If the reader is familiar with continuous delivery best practices, this may sound like heresy. The point of a pipeline is to take an immutable set of artifacts and propagate them through a series of stages in which they are tested for the worthiness of being released to production. At the end, you should be able to say your artifacts passed all the necessary checks, including playing well with production-like configurations. If anything fails, throw it back, make the fix, and start the pipeline again with the goal of all green lights from start to finish for maximum confidence.
Confidence. That’s the point of testing. That’s the point of pipelines.
In Electric Flow 8.0, we now have the ability to mark tasks within a pipeline stage for manual or automatic retry on failure. In the case of manual retries, an approver or assignee can review the error and retry, skip, or fail the task. Automated retry automatically retries at specific time intervals for a specific number of times, after which you can specify whether the pipeline stops or continues. If the task succeeds following the retry, the stage turns from red to green and the process move on.

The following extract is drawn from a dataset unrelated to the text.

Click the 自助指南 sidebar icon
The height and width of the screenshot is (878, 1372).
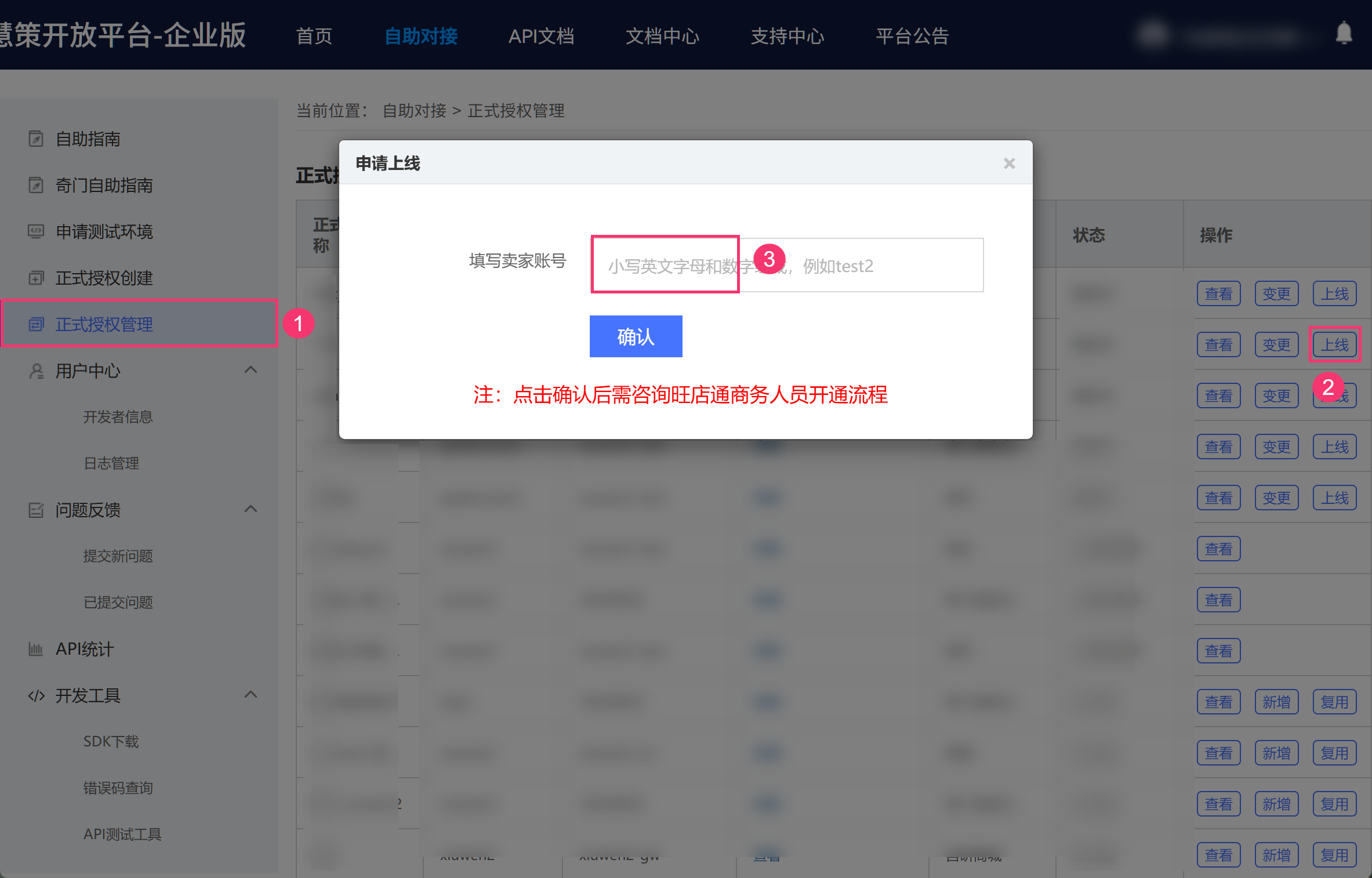36,139
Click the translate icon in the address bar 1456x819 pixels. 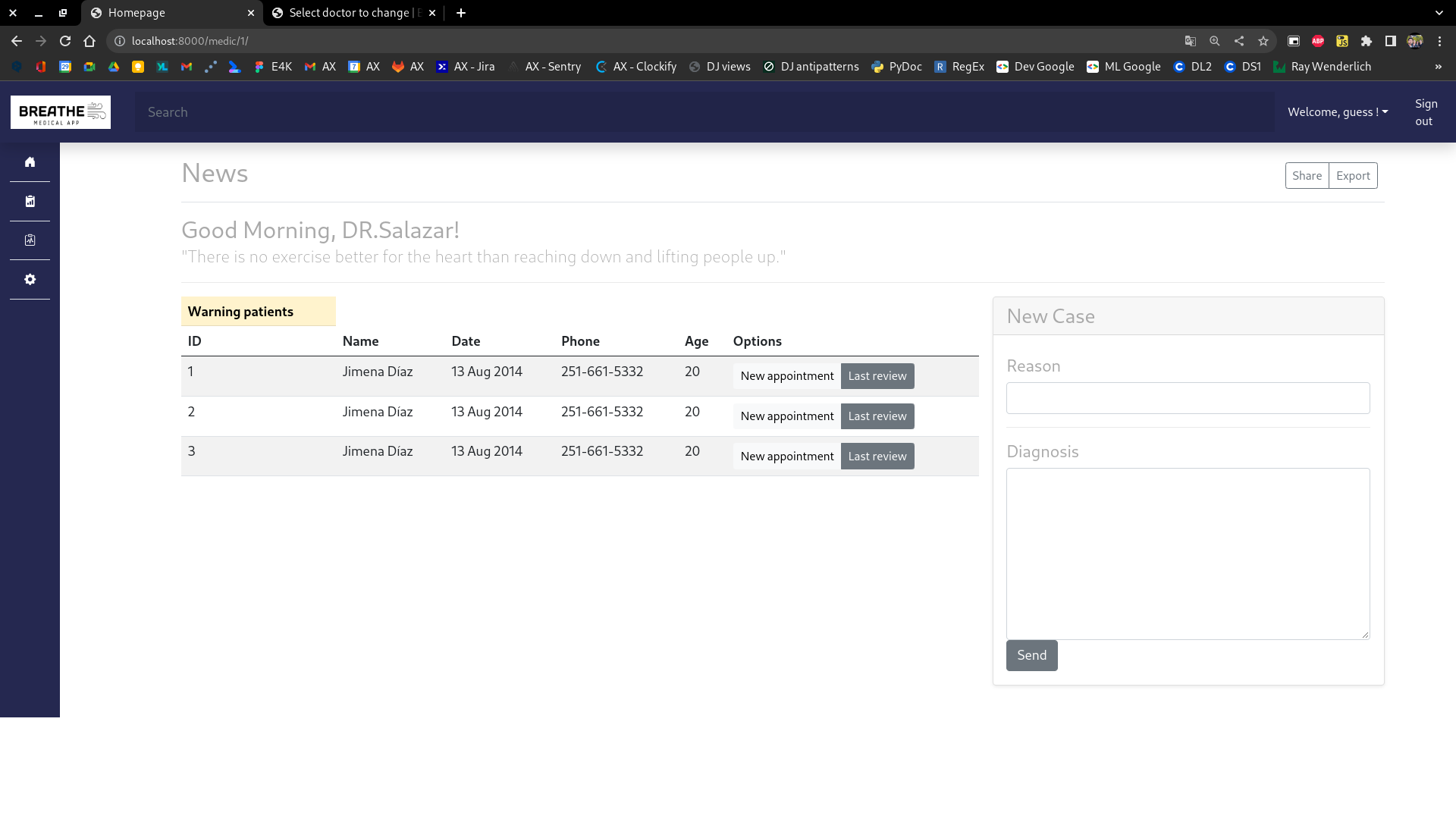(1190, 41)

Sounds pretty heretical – doesn’t it! Doesn’t this undermine the confidence we’re seeking from knowing that what we put in at the front end is sufficiently constructed to make it through all the tests without any meddling on our parts? Doesn’t this sound like a bad practice? The thought of saying, “It got stuck there for a bit, but we had the intern jiggle the handle and now it seems to be moving along fine,” doesn’t scream “professional” to me.
But then there’s reality. Reality says that if your pipeline failed because the drive on the testing machine was full, then it’s neither the fault of the new code, the deployment process, nor the environment configuration, so maybe it’s ok to clean it up and resume testing. Reality says that sometimes we experience network or power outages and so maybe it would be ok to try again once those resources are restored. Reality says that sometimes we fat finger the value stored in a property on the Pre-Prod Environment and if we just make that one character capital instead of lowercase we could proceed just fine.
The fact of the matter is, pipelines can sometimes take quite a bit of time to progress through each stage if they are faithfully executed. If we have a trivial failure during a late stage, it is costly in both time and resources to rerun a pipeline when no change has been made to either the code being evaluated or the deployment process. Furthermore, if we are serious about maintaining an audit trail that shows how a batch of changes progressed through each environment, simply using the existing feature within Flow that executes only specific stages is insufficient for production use because it doesn’t show a continuous chain from build to production. Only this new retry ability grants us the flexibility to recover from minor errors quickly and efficiently while maintaining our audit path – our confidence.
Sure, you could misuse this feature. You could be a continuous delivery heretic and monkey with your code or process partway through a pipeline, but that’s a really bad idea. Gene Kim would frown at you and Martin Fowler would use you as a cautionary tale during his next talk. Don’t do it.